[[ Raw data open ]]
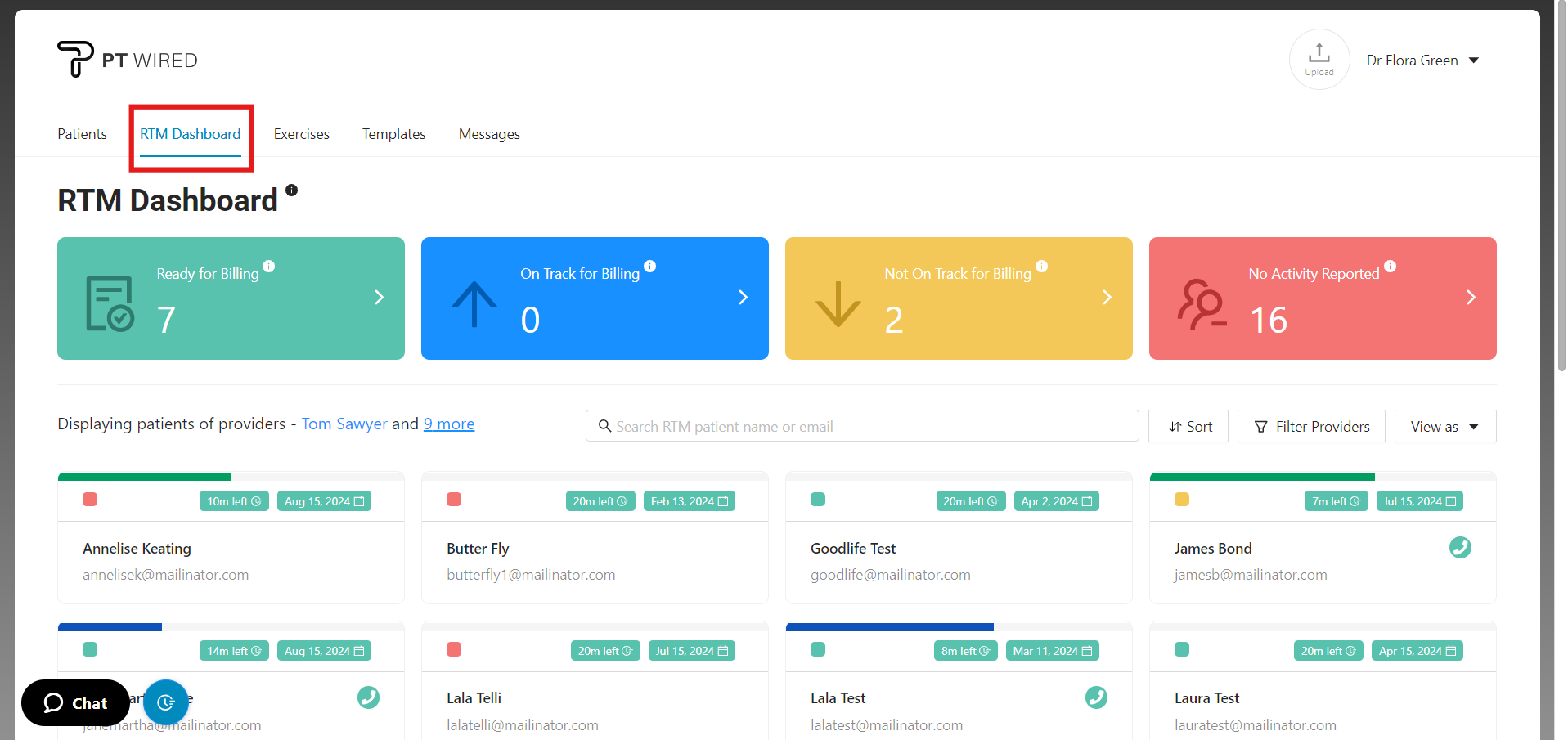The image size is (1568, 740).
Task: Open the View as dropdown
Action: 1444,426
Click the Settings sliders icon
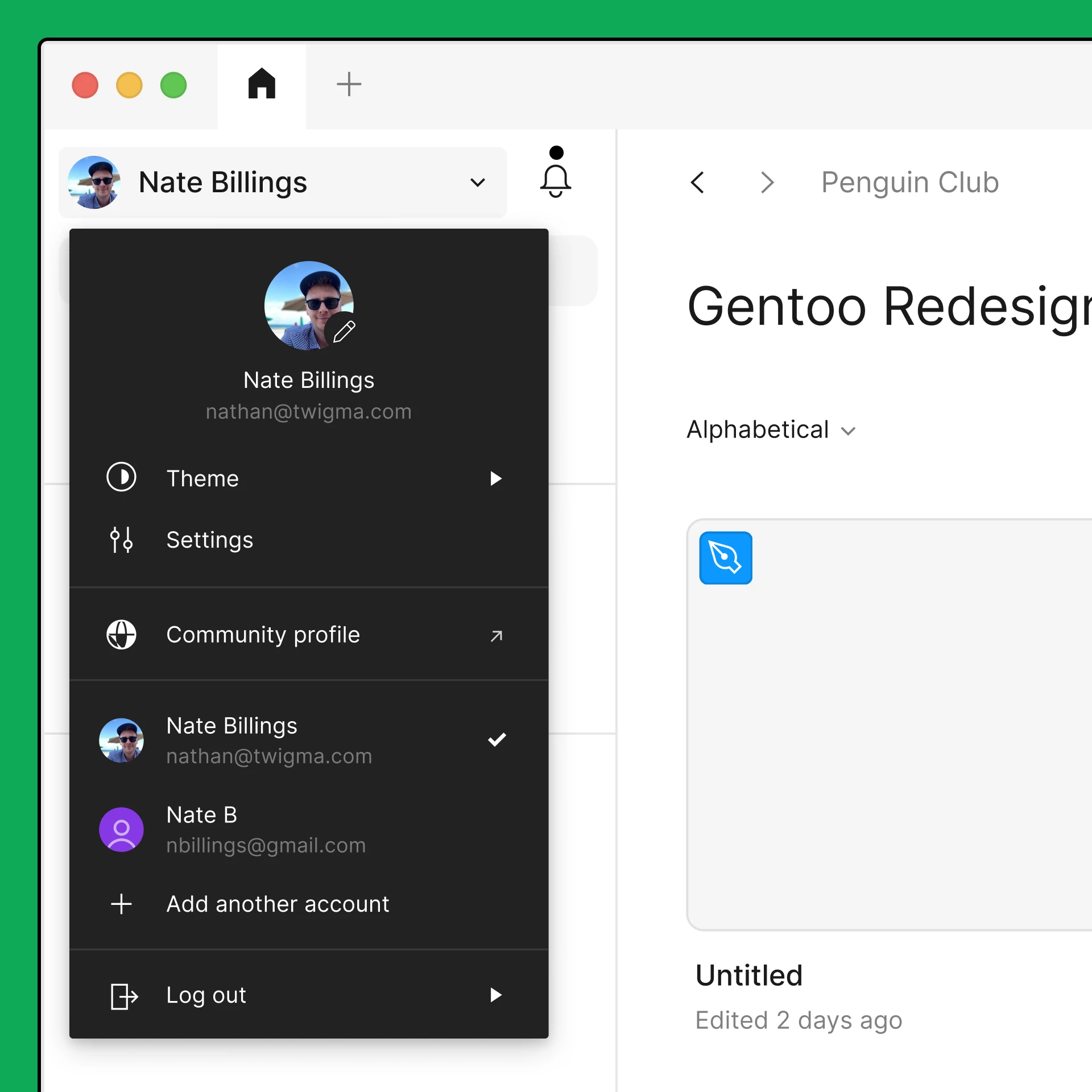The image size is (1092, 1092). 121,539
[[ Raw data closed ]]
[[ Raw data open ]]
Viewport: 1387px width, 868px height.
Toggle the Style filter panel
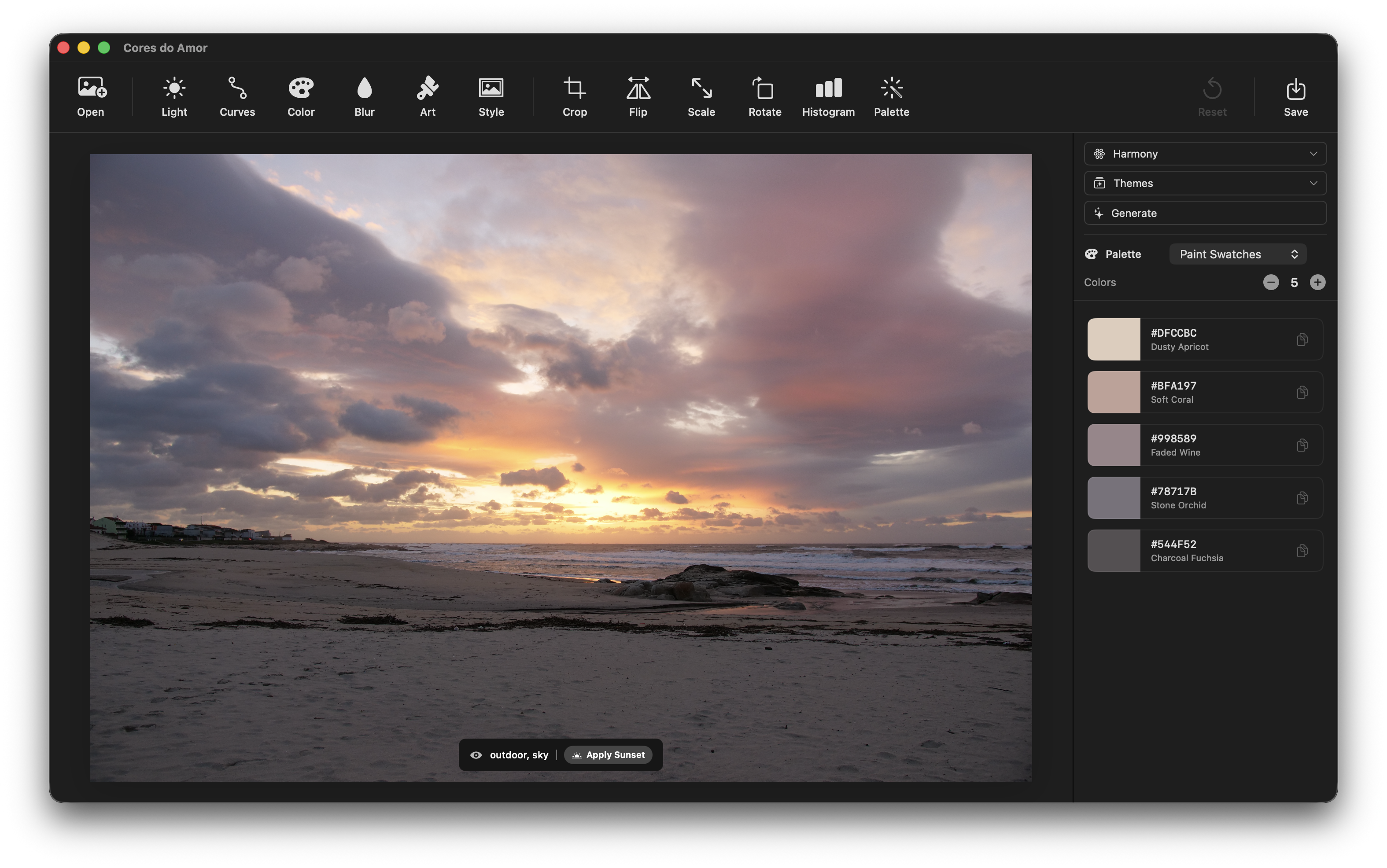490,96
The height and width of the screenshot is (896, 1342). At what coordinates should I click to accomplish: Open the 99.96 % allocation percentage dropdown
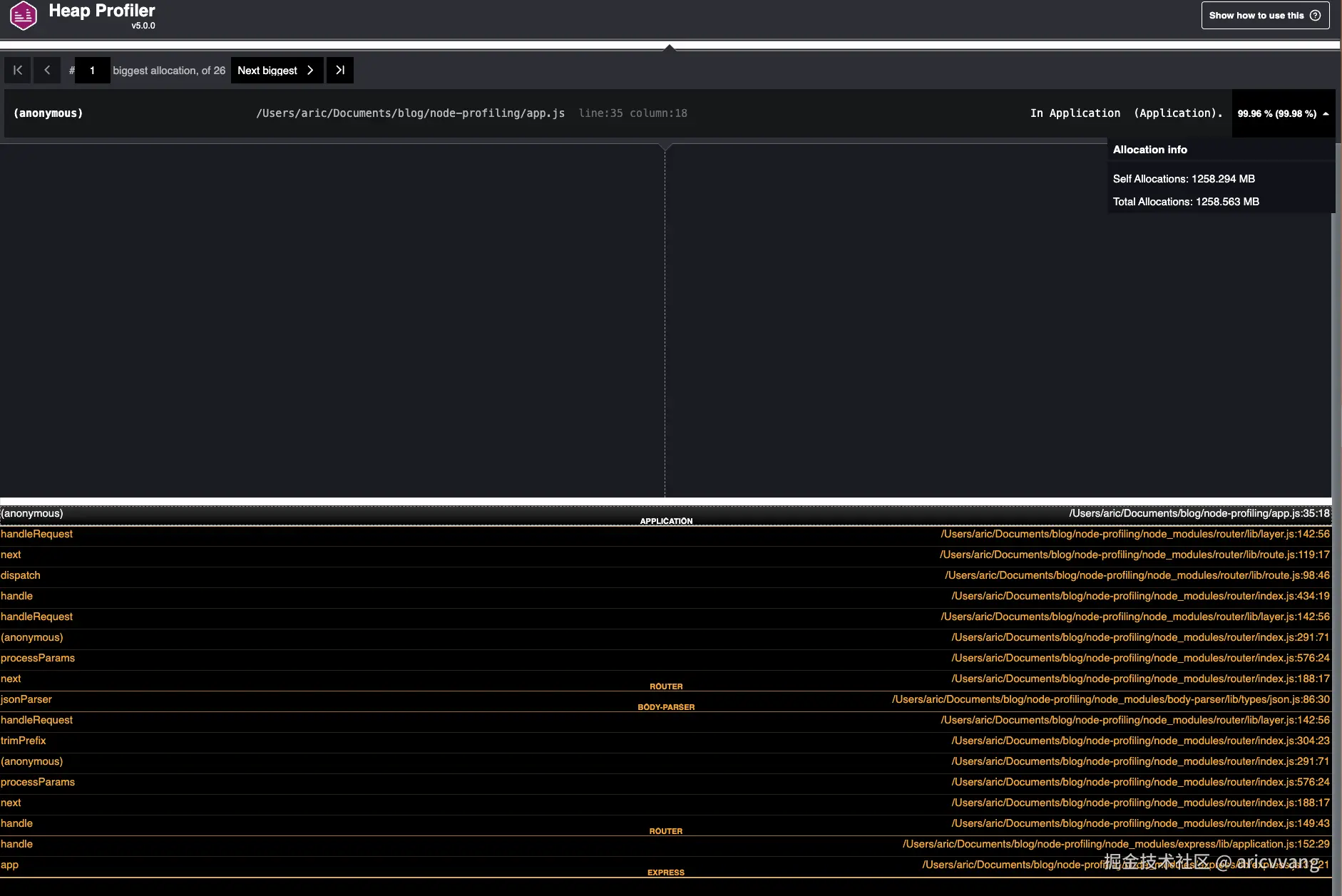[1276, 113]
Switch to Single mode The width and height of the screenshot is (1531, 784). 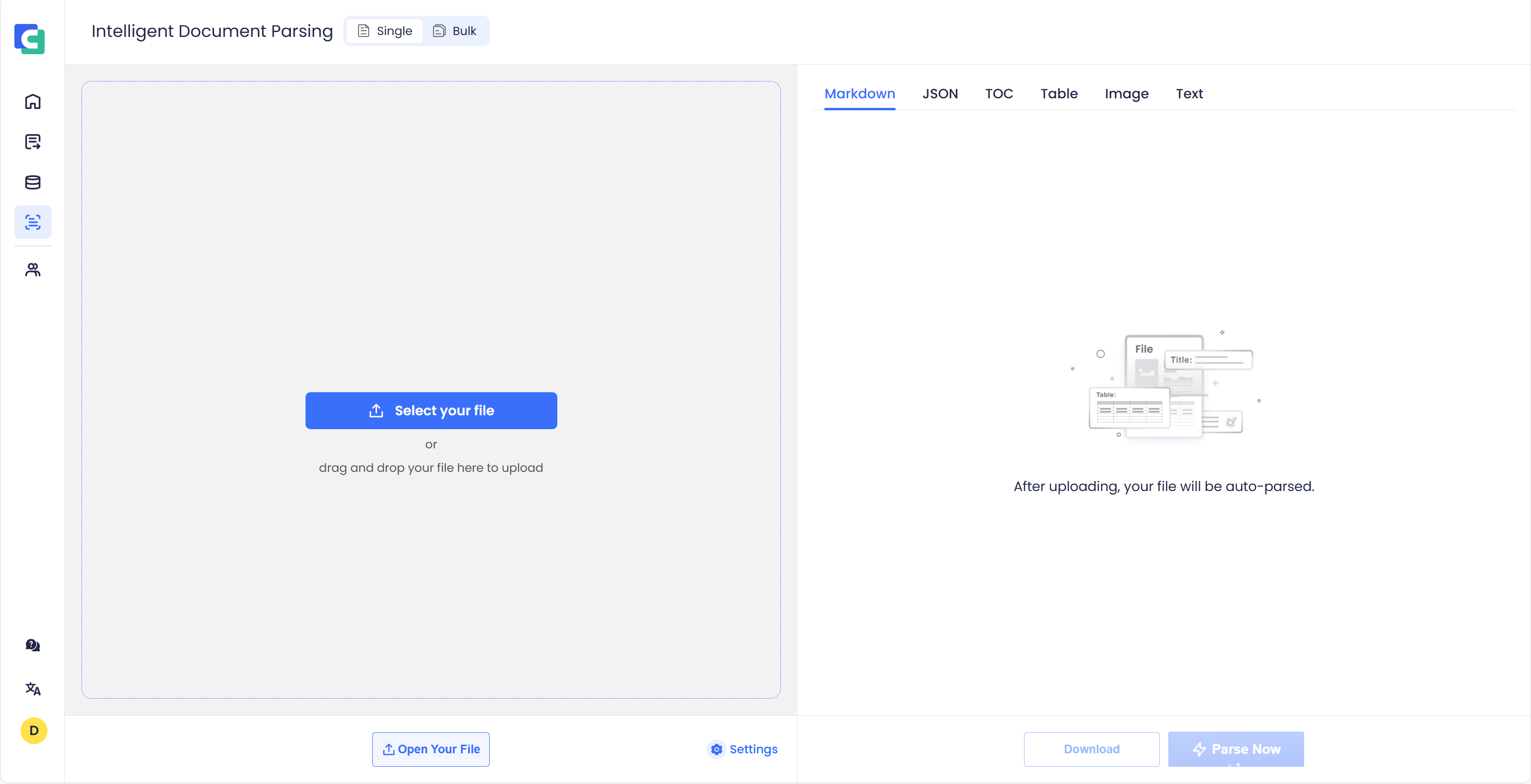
[[ Raw data closed ]]
• [What is needed] In the listing above, find the line with "Viewport: 1387px width, 868px height." and the line with "Switch to Single". Set down both and every line between them, minus the pictures.

• [Answer]
Viewport: 1387px width, 868px height.
Toggle the Style filter panel
490,96
The height and width of the screenshot is (896, 1342). At what coordinates should I click to accomplish: Open the 99.96 % allocation percentage dropdown
[1276, 113]
Switch to Single mode The width and height of the screenshot is (1531, 784). 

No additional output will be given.